What Parents & Confronted In 1964. The Generation Gap
This television show was made in 1964. I did some of the filming on it. It was called "The Parents," and it was looking at the generation gap, which was becoming obvious at that time. It was part of a series called "The Values in America." We gained access to real families, showing what things were really like.
"The Parents" was a groundbreaking television documentary produced by WGBH as part of the series "The Values in America."
The film serves as an intimate, raw look at the burgeoning American generation gap of the mid-1960s. Rather than relying on detached academic commentary or staged scenarios, the production gained unprecedented access to real families to capture the authentic friction, evolving ideals, and shifting dynamics between parents and their children.
For audiences today who didn't live through the 1960s, it can be difficult to grasp just how seismic the "generation gap" actually was. It wasn't just a difference in musical tastes or clothing; it was a fundamental fracturing of how two generations viewed reality, morality, and the American Dream.
Produced at the very precipice of this cultural shift, "The Parents" (1964) serves as a living time capsule. Here is how the film vividly captures that historical divide for a modern viewer:
The documentary catches a raw, transitional moment in American history.
Shaped by the hardships of the Great Depression and the strict conformity of the post-WWII era, they prioritized stability, traditional gender roles, financial security, and respect for authority. To them, the nuclear family was the ultimate achievement.
The first wave of baby boomers, growing up in unprecedented postwar affluence. Free from the immediate struggle for survival, they began questioning the very foundations of their parents' lives—asking whether corporate security, suburban compliance, and rigid social norms were actually fulfilling.
Unlike the polished, idealized families broadcast on 1960s sitcoms like Leave It to Beaver, "The Parents" stripped away the facade. By capturing real families on location, it documented:
Genuine scenes where parents and teenagers speak entirely past one another, trapped by a lack of shared vocabulary for the changing world.
The film reveals how the pressure of maintaining the "perfect" 1950s-style household was fracturing adult relationships from the inside out, exposing an undercurrent of anxiety and disillusionment.

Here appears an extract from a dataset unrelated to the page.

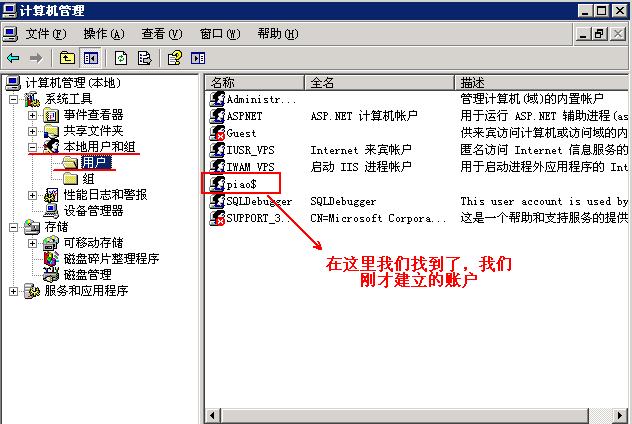Click the Back arrow toolbar icon

pyautogui.click(x=13, y=58)
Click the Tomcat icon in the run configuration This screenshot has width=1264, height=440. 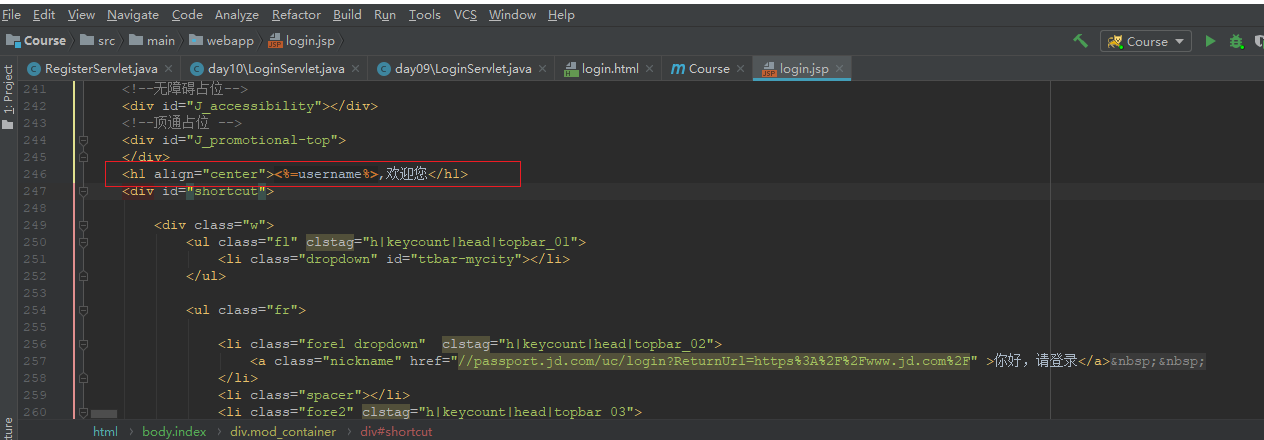click(x=1114, y=41)
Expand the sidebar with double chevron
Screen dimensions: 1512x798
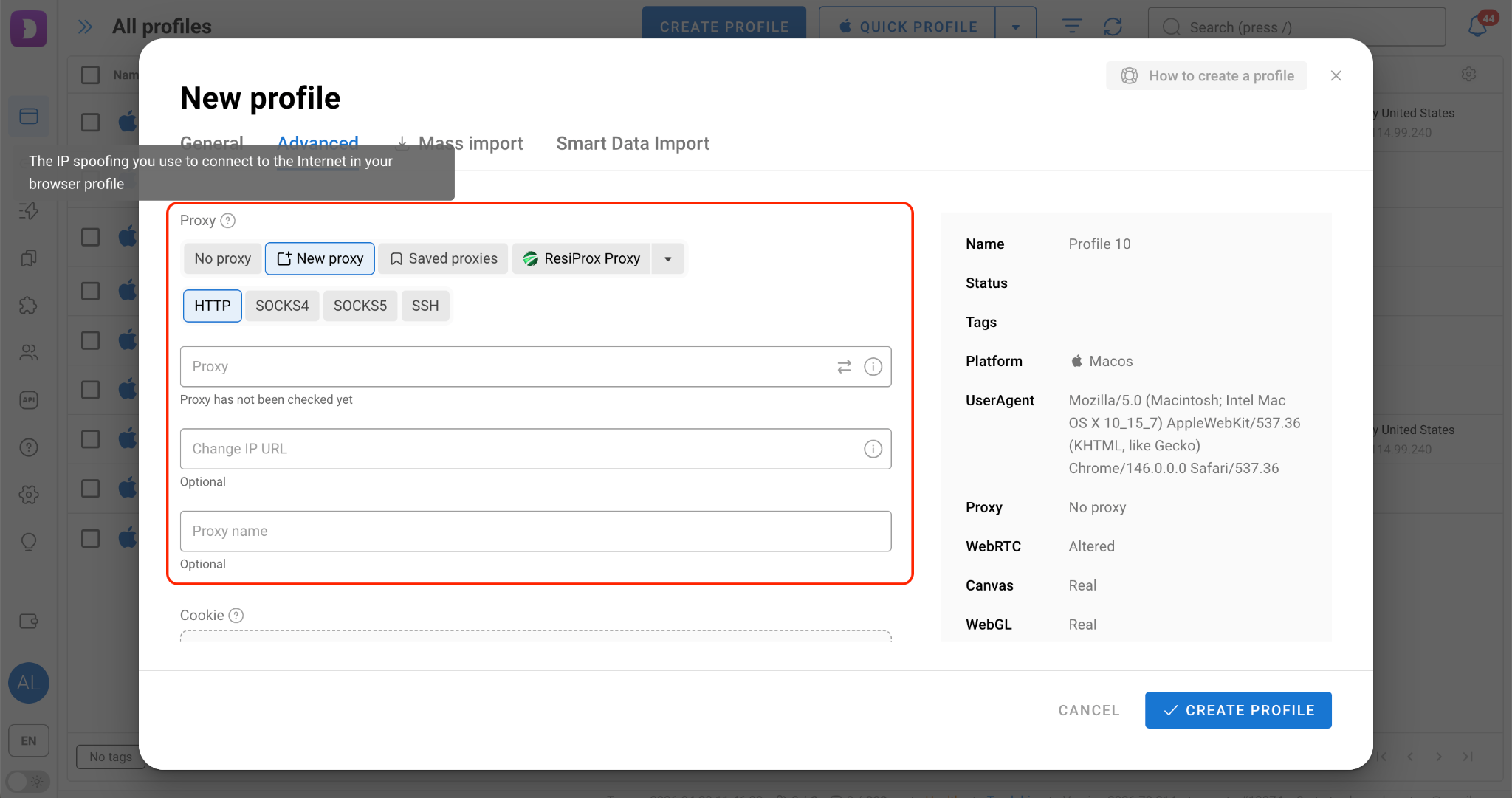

In 1964, the massive sociopolitical upheavals of the late '60s (the height of the counterculture, widespread anti-war protests, and radical social movements) were still on the horizon. "The Parents" is remarkable because it catches the spark before the explosion. It documents the quiet, localized friction at the kitchen table that would soon spill out into the streets of America.
The Show explored how traditional 1950s/1960s American family values were beginning to clash with the independent, changing perspectives of the younger generation.
Filmed on location with real families, the documentary captured marriages and parent-child relationships under strain, documenting real-time struggles and unfiltered conversations.
It caught the exact cultural inflection point just as the broader sociopolitical upheavals of the 1960s were beginning to fracture the conventional "American Dream" family structure.